On July 15, 2011, the Committee on Professionalism (COP) conducted a hearing at which both parties were present. After careful evaluation of all materials and oral testimonies, the COP Grievance Hearing Panel found Dr. Kennedy in violation of Standards Nos. 1, 2, and 3 and recommended that he be suspended from the AAOS for 1 year.
In making its findings and recommendation, the COP Grievance Hearing Panel found that Dr. Kennedy knowingly provided false testimony. During his grievance hearing testimony, Dr. Kennedy confirmed that, at the time of his affidavit, he was an expert in CPT coding. At one point in his affidavit, Dr. Kennedy refers to the grievant as the assistant surgeon and thereafter defines the grievant’s role as “co-surgeon” both from a physical and coding standpoint, falsely citing the CPT coding system by stating that the -80 modifier identifies co-surgeons.

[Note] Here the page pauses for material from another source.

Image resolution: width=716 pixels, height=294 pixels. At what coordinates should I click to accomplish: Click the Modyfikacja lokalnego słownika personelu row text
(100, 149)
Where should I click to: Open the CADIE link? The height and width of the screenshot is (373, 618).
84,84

Dr. Kennedy characterized his words as “inartful” and apologized for their usage, stating that instead he should have used the term “fellow surgeon.” When queried, Dr. Kennedy agreed that his “inartful” statements could be construed as untrue. The differences in definitions of assistant surgeon and co-surgeon are distinct and well-defined by applicable regulations and, furthermore, there is no CPT billing code for “fellow surgeon.” The COP Grievance Hearing Panel found no reasonable explanation for such admittedly blatantly false written testimony.

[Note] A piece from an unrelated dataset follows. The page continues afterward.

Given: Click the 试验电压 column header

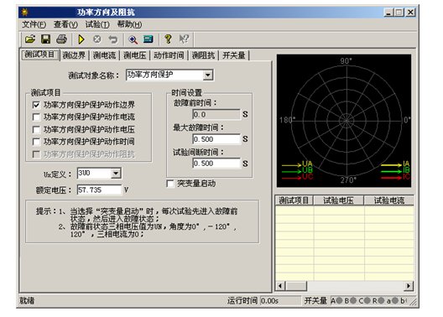Looking at the screenshot, I should coord(338,200).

The COP Grievance Hearing Panel also determined that there was more than sufficient evidence that Dr. Kennedy provided opinions that were not fair and impartial. His affidavit repeatedly assigned the grievant the same status of being a co-surgeon and equally responsible for the wrong-site surgery when the operative report, the billing information, and the deposition of the primary surgeon all clearly identified the grievant as the assistant surgeon.

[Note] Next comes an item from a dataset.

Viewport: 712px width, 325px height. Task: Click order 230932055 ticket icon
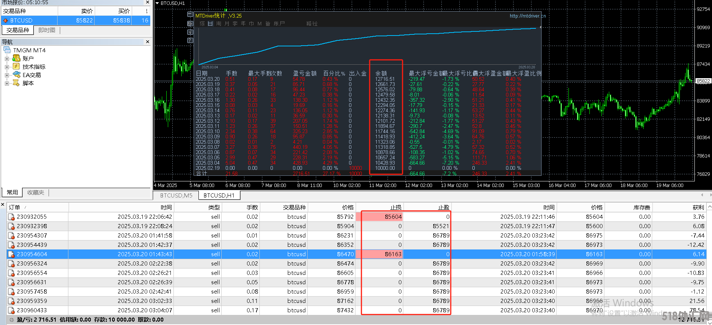pyautogui.click(x=12, y=217)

The COP Grievance Hearing Panel also found that he did not evaluate the care provided in light of generally accepted standards. By inaccurately conferring co-surgeon status on the grievant, Dr. Kennedy concluded that the grievant had equal responsibility for the wrong-site surgery. When questioned during the grievance hearing, Dr. Kennedy confirmed that, in fact, it was not standard of care for the assistant surgeon to determine the correct surgical site. In this specific case, the facts indicated that the grievant would have had a particularly difficult time making this determination due to his limited involvement in the surgical procedures.
Both the grievant and Dr. Kennedy agreed that, ideally, the grievant would have identified the wrong level intra-operatively. The COP Grievance Hearing Panel found that this aspirational goal, however, does not constitute standard of care as portrayed by Dr. Kennedy, nor is it consistent with the erroneous conclusions reached in Dr. Kennedy’s expert opinion in view of the context of care delivered.
Dr. Kennedy did not appeal the findings and recommendations of the COP Grievance Hearing Panel and on September 24, 2011, the AAOS Board of Directors voted to suspend Dr. Kennedy for 1 year due to violations of Mandatory Standards Nos. 1, 2, and 3 of the Standards of Professionalism for Orthopaedic Expert Witness Testimony.